#### What you are asked to do:
Take the line that holds "Click the blue R record button" and every line after it to the end of the entries, and repeat them exactly without the pictures.

#### Source material:

* * * * * * *

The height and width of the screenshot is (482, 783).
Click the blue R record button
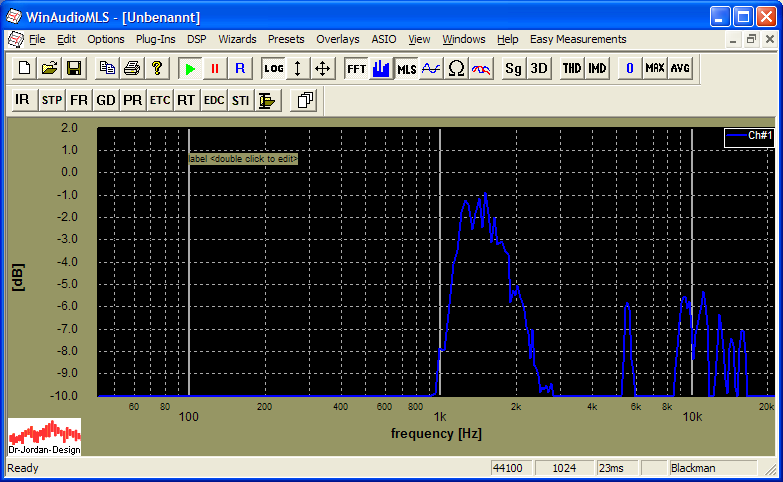coord(239,68)
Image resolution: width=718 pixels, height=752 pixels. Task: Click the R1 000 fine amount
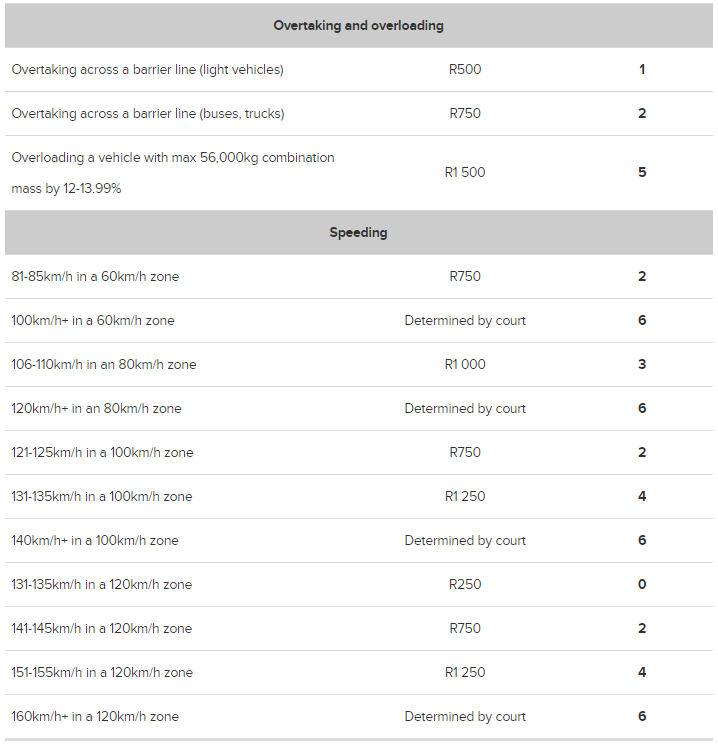(465, 365)
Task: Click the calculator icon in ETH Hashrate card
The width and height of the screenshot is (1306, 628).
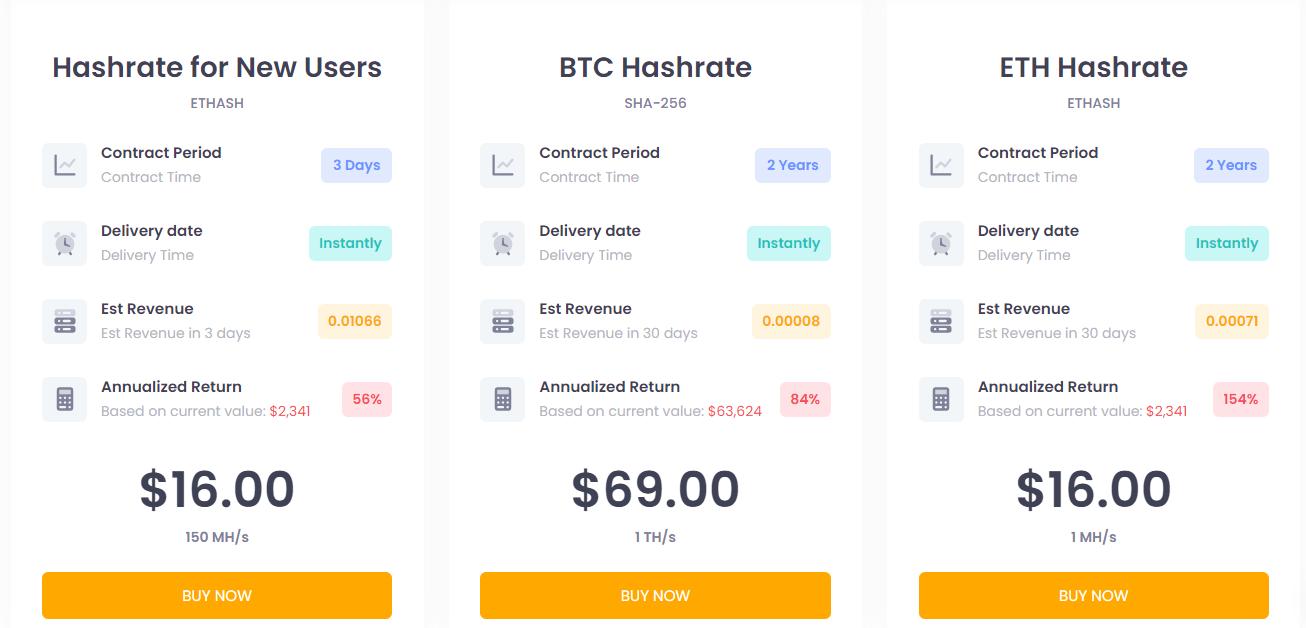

* * * * * * *

#### Result:
Click the blue R record button
coord(239,68)
Image resolution: width=718 pixels, height=752 pixels. Task: Click the R1 000 fine amount
(465, 365)
Task: Click the calculator icon in ETH Hashrate card
The width and height of the screenshot is (1306, 628).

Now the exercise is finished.